Perhaps it is only in times like these that the serious man can once more feel at home, times when terms like “excess deaths” are known and mouthed by billions, most with desperately earnest faces that would never think of speaking words like, “The end comes for us all.”  We are told to be both outraged and accepting of the inevitability of  death, as if it was unknown to the many, many billions of our ancestors who are now dust.  Marcus Aurelius, himself emperor of Rome and author of the great Stoic tome “Meditations,” said that it may give us some comfort to realize that even his predecessor the great Julius Caesar conquered the known world and was regaled with the ultimate glories but was nonetheless murdered by so-called friends and, centuries later, remains no less dead than you and I will someday be.  How many understand that we forever live in a world in which such thinking can bring a kind of bliss?

I do, and so may you, and such understanding may lessen your anxiety as I lope across the room toward you, fully armed with deep and profound questions that, though you might like to ignore them, will chip away at the edges of your consciousness for the rest of the evening or even the rest of your life.
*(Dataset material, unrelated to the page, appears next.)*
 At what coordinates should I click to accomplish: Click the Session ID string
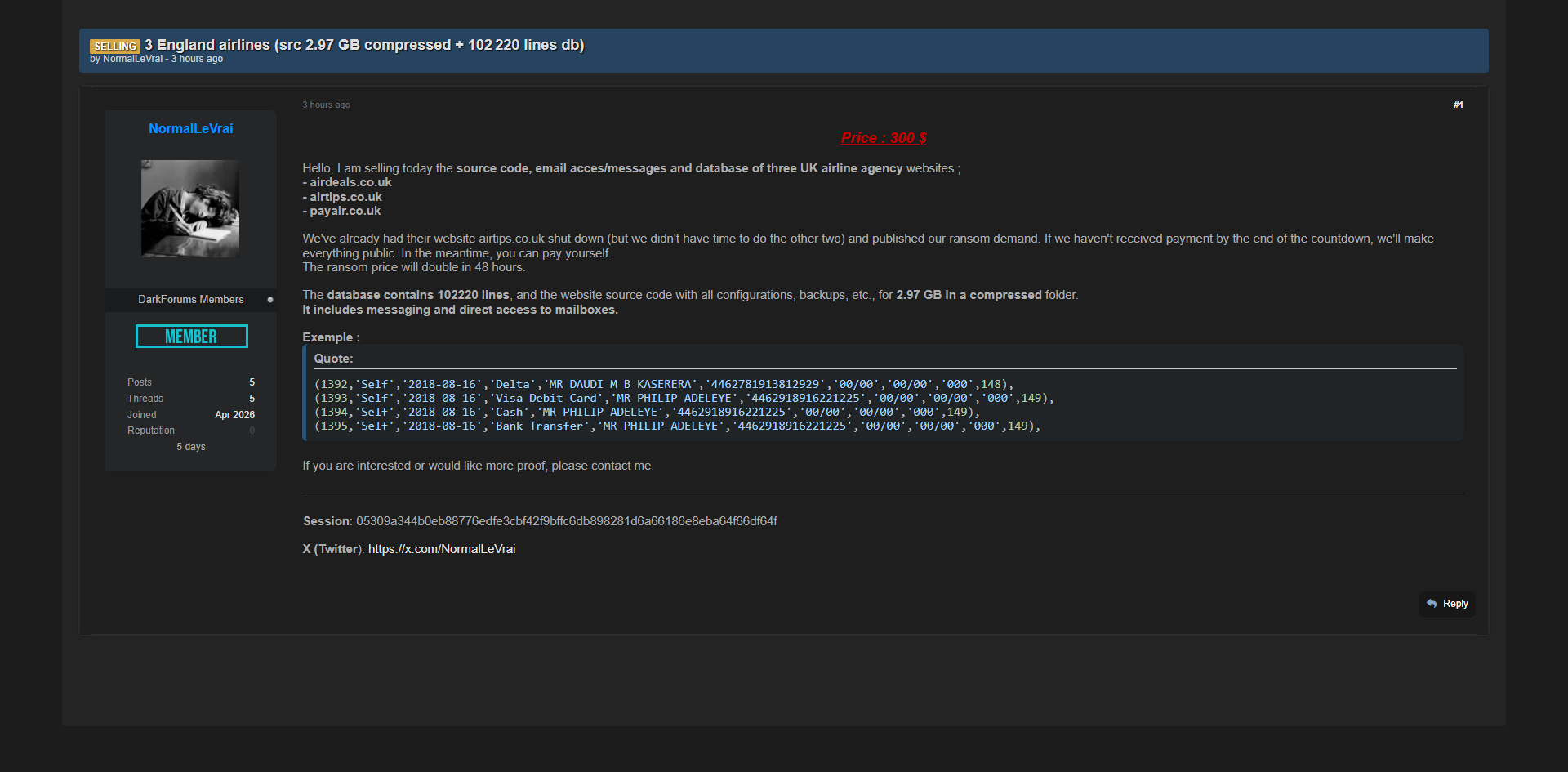point(566,521)
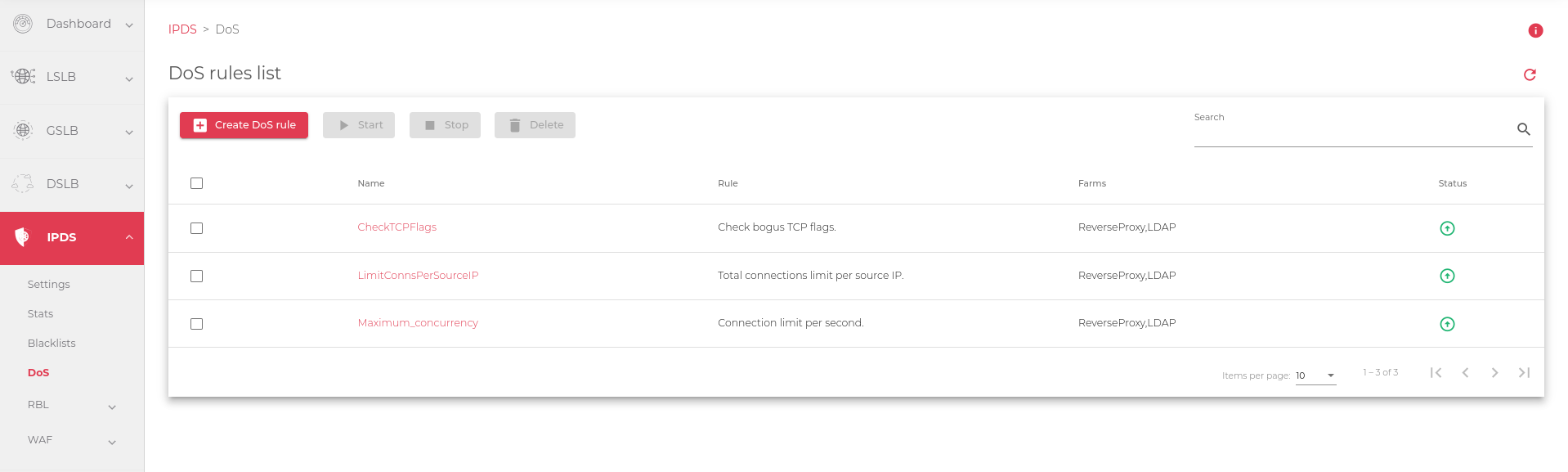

Yes, perhaps today is the day when the Nietzschean serious man is at last reborn, understanding as he does that true joy exists only at the crumbling edge of the abyss, that pit with which we are becoming increasingly familiar, and who wants only to talk his way down into the boundless void. Perhaps it is only now, as the “novel” virus joins ecological and nuclear cataclysm in a diabolical triad, that a serious conversation may be at last possible, and even, for some, interesting.

Yes, today may be the day of the serious man at last when, strangely and without dread, you can get me started.